Optimization of Component Material Properties and Flow Channel Geometric Parameters in a PEM Fuel Cell Cathode
To further illustrate the potential benefit of fuel cell components with spatially non-uniform material properties, consider the cathode side of a fuel cell with a serpentine flow channel. At the inlet, the oxygen concentration is highest, while at the outlet, the oxygen is depleted due to electrochemical reactions. However, the material properties of the typical gas diffusion layer are the same near the inlet as they are near the outlet. Due to the non-uniformity of the reactant concentration profile, it stands to reason that the performance of the fuel cell could be impacted by a gas diffusion layer which has a spatially variable effective diffusivity.

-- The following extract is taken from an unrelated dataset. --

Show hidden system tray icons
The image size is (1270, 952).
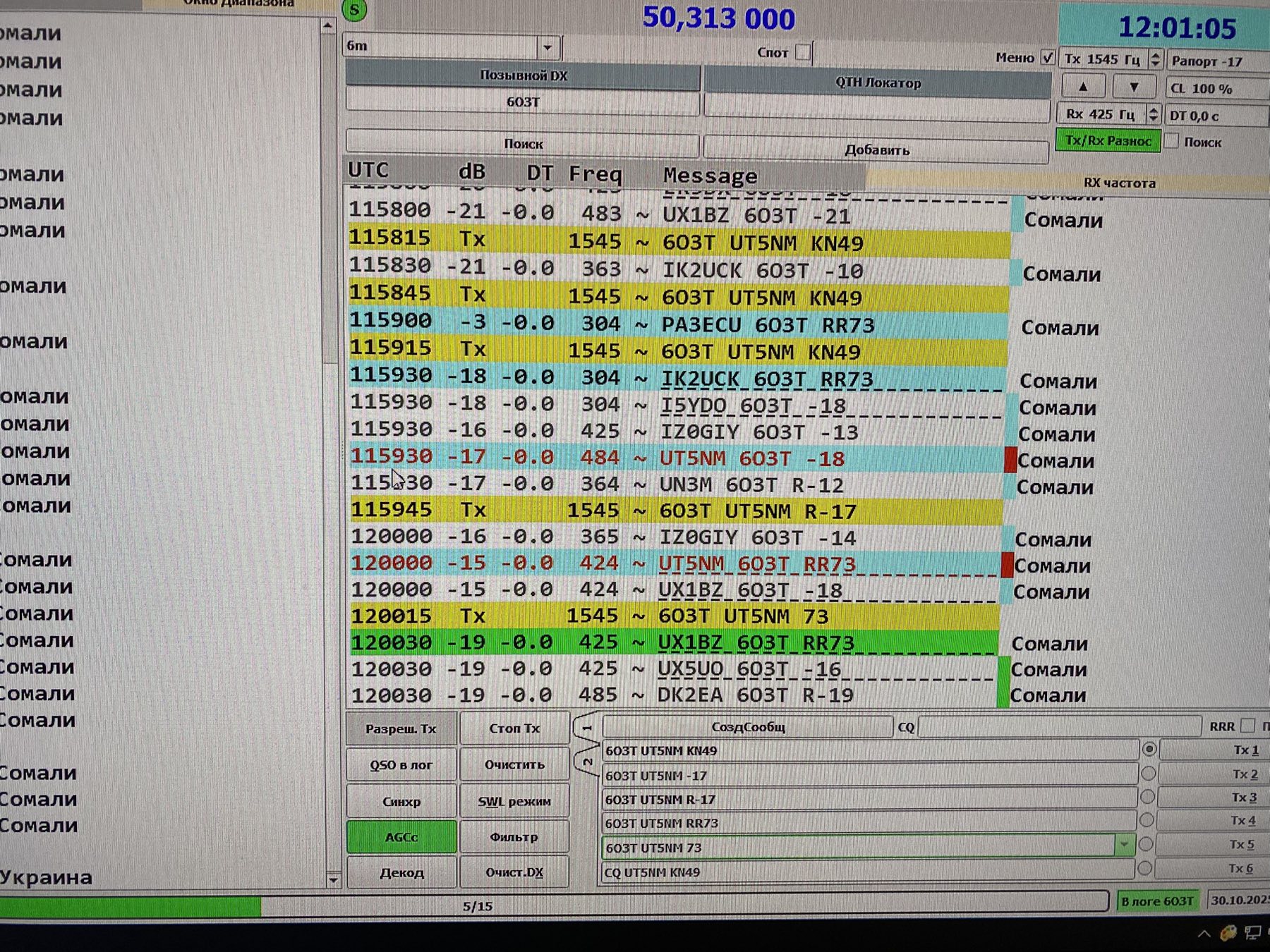(x=1204, y=934)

In this work, we use STAR-CCM+ to simulate heat transfer/production, flow, species transport, electrodynamics, and electrochemical reactions in the cathode side of a fuel cell with a serpentine flow channel. We use Optimate+, a STAR-CCM+ embedded optimization package, which uses a proprietary hybrid-adaptive algorithm named SHERPA, to maximize the total current generated in the cathode side of the fuel cell by changing the porosity profiles in the gas diffusion layer and catalyst layer, the platinum loading profile in the catalyst layer and the geometric parameters of the flow channel design. We will present results from our simulations and optimization study in addition to discussing the limitations of our physical model and future topics for research.